### Saved entries
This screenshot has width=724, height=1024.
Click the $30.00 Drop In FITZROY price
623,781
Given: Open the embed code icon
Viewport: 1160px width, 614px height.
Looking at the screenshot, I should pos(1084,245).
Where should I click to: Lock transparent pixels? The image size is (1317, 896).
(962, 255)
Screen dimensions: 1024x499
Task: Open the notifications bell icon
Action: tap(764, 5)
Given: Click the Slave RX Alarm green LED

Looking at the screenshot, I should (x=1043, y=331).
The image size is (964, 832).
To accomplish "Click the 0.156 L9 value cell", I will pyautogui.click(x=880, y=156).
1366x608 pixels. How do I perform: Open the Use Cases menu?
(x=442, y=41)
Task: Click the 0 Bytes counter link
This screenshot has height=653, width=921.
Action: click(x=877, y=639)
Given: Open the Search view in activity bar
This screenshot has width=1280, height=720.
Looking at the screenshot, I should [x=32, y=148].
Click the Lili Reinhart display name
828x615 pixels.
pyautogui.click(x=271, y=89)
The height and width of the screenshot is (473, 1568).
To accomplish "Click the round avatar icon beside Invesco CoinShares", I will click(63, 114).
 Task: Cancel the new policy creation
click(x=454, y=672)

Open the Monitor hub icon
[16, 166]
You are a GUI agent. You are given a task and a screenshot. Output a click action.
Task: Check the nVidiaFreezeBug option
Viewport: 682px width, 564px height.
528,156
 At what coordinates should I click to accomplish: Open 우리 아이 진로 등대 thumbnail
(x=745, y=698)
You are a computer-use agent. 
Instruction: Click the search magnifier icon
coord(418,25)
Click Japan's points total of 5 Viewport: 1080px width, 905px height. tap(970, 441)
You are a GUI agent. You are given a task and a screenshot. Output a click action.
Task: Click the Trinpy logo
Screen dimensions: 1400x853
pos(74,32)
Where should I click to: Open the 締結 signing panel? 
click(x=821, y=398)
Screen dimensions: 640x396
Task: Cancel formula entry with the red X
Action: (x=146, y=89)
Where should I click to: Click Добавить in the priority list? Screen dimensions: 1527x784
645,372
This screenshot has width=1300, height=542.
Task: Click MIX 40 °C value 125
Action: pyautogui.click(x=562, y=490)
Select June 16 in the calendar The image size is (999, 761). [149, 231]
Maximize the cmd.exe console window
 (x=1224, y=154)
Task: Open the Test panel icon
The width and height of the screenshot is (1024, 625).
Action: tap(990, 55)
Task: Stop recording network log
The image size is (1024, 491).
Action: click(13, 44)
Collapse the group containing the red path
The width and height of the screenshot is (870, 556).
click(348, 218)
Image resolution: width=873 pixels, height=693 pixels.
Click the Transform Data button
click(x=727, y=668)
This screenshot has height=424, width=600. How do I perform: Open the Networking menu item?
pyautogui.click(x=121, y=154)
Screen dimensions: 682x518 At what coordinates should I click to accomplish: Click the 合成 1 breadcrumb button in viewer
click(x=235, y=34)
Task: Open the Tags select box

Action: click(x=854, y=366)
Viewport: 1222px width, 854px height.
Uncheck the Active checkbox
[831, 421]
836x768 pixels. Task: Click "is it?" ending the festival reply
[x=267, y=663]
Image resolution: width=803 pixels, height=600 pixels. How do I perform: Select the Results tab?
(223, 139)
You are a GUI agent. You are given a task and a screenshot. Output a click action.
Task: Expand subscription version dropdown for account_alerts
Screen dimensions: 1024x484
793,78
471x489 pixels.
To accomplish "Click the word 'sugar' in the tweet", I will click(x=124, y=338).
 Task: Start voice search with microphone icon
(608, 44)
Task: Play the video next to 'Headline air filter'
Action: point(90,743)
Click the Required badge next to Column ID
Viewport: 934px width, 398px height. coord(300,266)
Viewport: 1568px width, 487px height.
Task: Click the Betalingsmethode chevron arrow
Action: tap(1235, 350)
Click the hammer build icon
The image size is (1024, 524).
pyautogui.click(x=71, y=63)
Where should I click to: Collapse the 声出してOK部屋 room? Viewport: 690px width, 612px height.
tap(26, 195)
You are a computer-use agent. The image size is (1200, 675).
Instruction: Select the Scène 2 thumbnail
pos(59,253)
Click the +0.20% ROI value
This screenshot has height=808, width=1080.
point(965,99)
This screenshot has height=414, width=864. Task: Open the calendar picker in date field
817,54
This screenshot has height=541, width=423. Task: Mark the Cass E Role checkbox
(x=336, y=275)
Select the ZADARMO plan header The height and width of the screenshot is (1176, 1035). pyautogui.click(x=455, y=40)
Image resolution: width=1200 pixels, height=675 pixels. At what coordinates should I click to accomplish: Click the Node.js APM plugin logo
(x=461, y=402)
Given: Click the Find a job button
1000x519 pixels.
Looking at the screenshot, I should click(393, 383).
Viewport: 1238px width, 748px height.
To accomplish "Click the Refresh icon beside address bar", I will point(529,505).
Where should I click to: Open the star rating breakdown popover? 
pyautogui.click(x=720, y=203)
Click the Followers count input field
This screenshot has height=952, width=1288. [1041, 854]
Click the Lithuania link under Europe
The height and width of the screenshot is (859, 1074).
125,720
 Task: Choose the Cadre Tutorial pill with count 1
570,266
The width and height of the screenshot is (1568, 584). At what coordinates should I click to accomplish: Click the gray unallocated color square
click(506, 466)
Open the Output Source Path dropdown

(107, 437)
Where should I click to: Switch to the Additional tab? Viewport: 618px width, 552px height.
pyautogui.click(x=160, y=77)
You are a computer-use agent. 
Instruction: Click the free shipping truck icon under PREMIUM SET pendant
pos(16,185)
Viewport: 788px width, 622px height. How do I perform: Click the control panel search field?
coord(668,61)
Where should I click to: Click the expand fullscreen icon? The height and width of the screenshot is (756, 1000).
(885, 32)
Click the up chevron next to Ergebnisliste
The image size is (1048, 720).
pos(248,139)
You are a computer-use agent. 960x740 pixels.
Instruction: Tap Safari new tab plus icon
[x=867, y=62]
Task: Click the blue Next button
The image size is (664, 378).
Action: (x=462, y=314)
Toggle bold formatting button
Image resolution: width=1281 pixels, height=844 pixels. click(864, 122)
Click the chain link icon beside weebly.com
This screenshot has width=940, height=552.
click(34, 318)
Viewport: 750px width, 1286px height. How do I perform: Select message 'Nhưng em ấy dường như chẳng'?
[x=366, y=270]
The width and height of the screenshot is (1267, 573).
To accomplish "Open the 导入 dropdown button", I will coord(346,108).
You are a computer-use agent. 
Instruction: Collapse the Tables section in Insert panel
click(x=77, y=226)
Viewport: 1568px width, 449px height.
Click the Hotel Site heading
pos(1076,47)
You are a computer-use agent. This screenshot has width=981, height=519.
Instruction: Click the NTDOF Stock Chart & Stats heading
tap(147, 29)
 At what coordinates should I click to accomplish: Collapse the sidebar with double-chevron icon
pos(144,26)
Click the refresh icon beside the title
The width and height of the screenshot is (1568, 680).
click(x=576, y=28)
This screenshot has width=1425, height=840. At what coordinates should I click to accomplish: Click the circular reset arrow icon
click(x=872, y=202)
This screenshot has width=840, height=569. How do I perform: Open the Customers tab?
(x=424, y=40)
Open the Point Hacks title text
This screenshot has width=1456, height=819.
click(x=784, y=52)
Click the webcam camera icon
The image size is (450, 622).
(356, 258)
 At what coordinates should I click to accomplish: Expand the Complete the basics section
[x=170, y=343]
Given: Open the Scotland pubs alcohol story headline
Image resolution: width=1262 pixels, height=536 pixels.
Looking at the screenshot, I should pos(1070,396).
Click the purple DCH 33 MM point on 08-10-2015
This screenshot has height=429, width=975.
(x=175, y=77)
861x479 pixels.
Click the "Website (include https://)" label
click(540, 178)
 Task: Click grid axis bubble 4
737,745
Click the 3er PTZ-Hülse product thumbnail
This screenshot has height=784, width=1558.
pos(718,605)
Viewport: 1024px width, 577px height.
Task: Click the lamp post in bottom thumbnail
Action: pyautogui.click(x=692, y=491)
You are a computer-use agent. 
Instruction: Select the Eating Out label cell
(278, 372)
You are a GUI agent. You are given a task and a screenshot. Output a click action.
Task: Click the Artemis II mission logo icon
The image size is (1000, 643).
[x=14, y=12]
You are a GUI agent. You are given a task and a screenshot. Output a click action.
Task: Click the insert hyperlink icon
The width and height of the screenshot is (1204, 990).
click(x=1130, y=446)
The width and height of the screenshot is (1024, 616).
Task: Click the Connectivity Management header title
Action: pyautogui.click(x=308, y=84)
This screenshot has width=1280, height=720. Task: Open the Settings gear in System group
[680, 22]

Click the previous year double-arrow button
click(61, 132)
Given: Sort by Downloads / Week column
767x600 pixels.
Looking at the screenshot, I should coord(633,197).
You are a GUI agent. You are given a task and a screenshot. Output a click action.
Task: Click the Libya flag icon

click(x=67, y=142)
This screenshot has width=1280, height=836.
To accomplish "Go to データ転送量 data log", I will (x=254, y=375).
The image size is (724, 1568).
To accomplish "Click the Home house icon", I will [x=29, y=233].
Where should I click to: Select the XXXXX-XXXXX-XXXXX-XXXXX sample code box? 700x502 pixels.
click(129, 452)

### Work to be completed
Using the data above, transcribe the lines that run from the line with "Task: Cancel the new policy creation" to the line with "Click Japan's points", both ends kept, and output nothing else.

### Output for this exercise
 Task: Cancel the new policy creation
click(x=454, y=672)

Open the Monitor hub icon
[16, 166]
You are a GUI agent. You are given a task and a screenshot. Output a click action.
Task: Check the nVidiaFreezeBug option
Viewport: 682px width, 564px height.
528,156
 At what coordinates should I click to accomplish: Open 우리 아이 진로 등대 thumbnail
(x=745, y=698)
You are a computer-use agent. 
Instruction: Click the search magnifier icon
coord(418,25)
Click Japan's points total of 5 Viewport: 1080px width, 905px height. tap(970, 441)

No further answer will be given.